One of the trips behind the curtain was a family affair including my mother. To a teenage boy trying to get away with things the woman was a plague. But, I swear before God, she had a way of befriending people that was magical compared to my bumbling.

At a village market mother took up with a local woman with a tale she needed to tell. Not understanding the language I got the story in translation later. But the woman’s short blunt fingers and sun dark hands told of labors I didn’t need see to know were real.

You’ll have to accept the second hand nature of my version and ask yourself how close you think I am to having it right.

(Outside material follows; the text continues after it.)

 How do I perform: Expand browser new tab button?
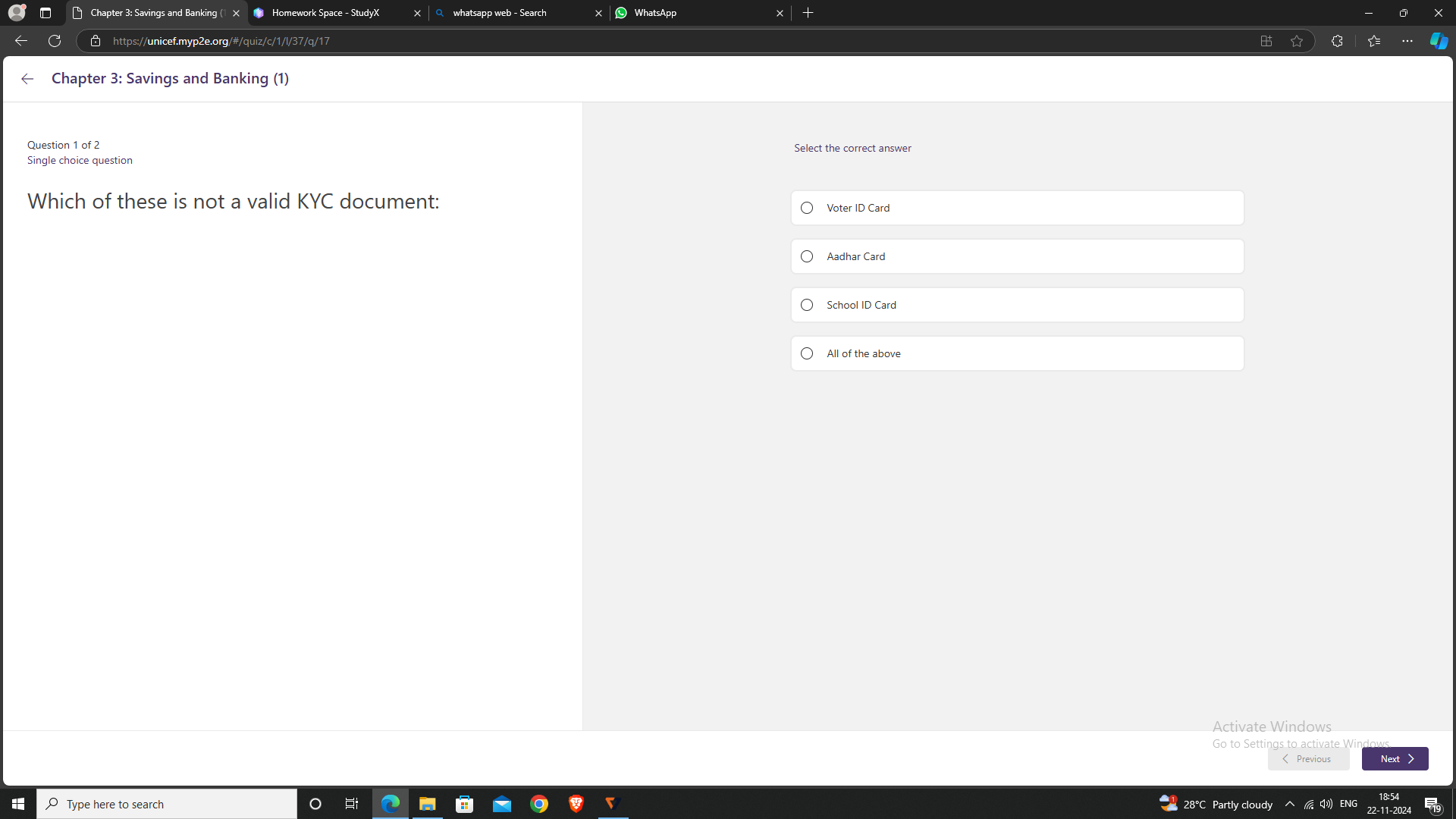tap(807, 12)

Central European peasants who weren’t driven from their homes during WWII were used military forces as serfs required to deliver local resources for official use. Most livestock and machinery was removed early in the war. Toward the end more was demanded. Seed had to be turned over along with the last of the work horses.

The woman’s grandfather had one of the few horses, an old and sometimes temperamental animal he knew well from years of working together. Parting with the horse might well lead to famine when people alone had to ready fields for planting.

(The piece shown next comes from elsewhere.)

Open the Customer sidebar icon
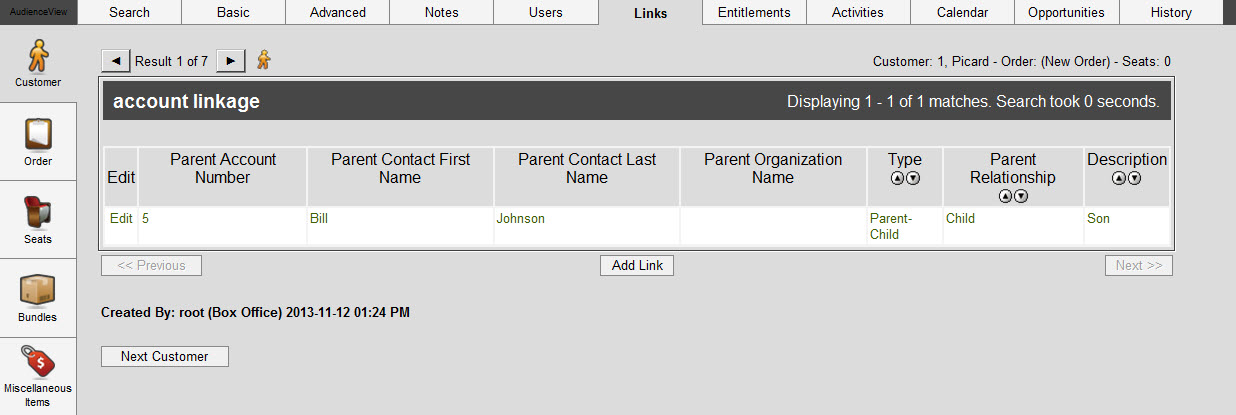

But orders were to be obeyed if you didn’t want your home burned and family driven off to starve. Reluctant but dutiful, the old man prepared to hand over his old friend, but wished those who were taking it to know the tired old beast needed to be coaxed to work but would then give its best.

Hat in hand, he began to explain when a soldier swung his rifle barrel. The sight took a piece from his forehead, the front stock smashed his nose, broke his jaw and took out a few teeth.

The old man was silenced for fear he’d say something unacceptable or in protest. He died later of malnutrition, being unable to chew rough food and from mouth infections consuming his weakened body.

I never met the man but believe I know (as many of you) what killed him. It wasn’t the serious mouth injury. The fatal blow was to his heart slow-dying of sorrow. Brutally stopped from speaking, the man saw the uncaring death faced by his

companion of so many labors. On slim rations, soldiers had no patience for a balky horse. They’d bayonet it in the gut; a lingering death before horse meat was added to their menu.

Cruelty to animals runs hand in hand with heartlessness toward people. A little more suffering doesn’t matter where there is suffering all around. All that matters is being on the bayonet’s dull end.

What I say next has often annoyed hell out of those who see things this-way that-way when I suggest the soldier who smashed the old man was also victim.

Ordinary people do awful things when they must or their society allows little choice. Show your allegiance to power or face the consequence.

Present use of consequence as applied to elections, words and acts carries the weight of retribution to soldier felt he’d face for not showing the old man who was in charge and to keep his mouth shut. And of course the soldier got exactly the same message and was left to wait for the time he’d be in the old man’s place and avoid it long as possible.